13) The blind spot that should fairly be mentioned
If you take her attitude seriously, you should also name the possible dark side – not as a refutation, but as a field of tension:
- Without any evaluation there is also no orientation.
Children (and adults) sometimes need clear feedback in order to improve.
- The world is partly performance-based – and children must navigate in it.
A total protective space can later lead to a hard break.
- It is not evaluation itself that is the problem, but the linking of evaluation to dignity.
You can assess performance without devaluing the person.
The mature form of her attitude would therefore probably not be “abolish grades at all costs”, but rather:
Detoxify, de-dramatize and decouple evaluation – so that learning can be learning again.
And that is exactly what she is already practicing in the course.
14) Larger context: we live in a “quantification culture”
If you take a wide view, her course is like a small island in a sea of numbers.
We evaluate a lot today:
- at school (grades),
- in the working world (goals, key figures),
- in the digital sphere (likes, followers, reputation),
- in everyday life (ratings, rankings, reviews).

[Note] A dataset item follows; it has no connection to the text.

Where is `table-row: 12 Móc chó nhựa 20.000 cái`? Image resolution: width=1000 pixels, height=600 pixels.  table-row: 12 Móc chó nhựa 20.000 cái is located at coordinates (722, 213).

The point is: evaluation is not just a tool – it quickly becomes a worldview.
If everything is supposed to be measurable, the immeasurable becomes suspect: joy, process, connection, play.
Her practice then appears as a counter-movement:
She defends the immeasurable – and thereby indirectly says:
A good life is not identical with an optimized life.
Conclusion: What is already contained in her course
With the highest probability there is a worldview behind this young woman that could be described as follows:
- Human dignity is inviolable and not tied to performance.
- Learning is a process that needs mistakes and cannot tolerate shame.
- Community arises through doing things together, not through comparison.
- Evaluation systems are not neutral, but shape self-images – often too early.
- Parenthood is not only private, but ethical: a decision about the relationship to society.
And perhaps this is the most interesting thing:
She does not speak against school because it is “bad”, but because she senses that a system that sorts too early will at some point sort more than just performance: it sorts people in their feeling of whether they are enough.
In her course she tries, at least for one afternoon, to practice a different message – wordlessly, step by step:
You are allowed to stumble. You belong. We carry on.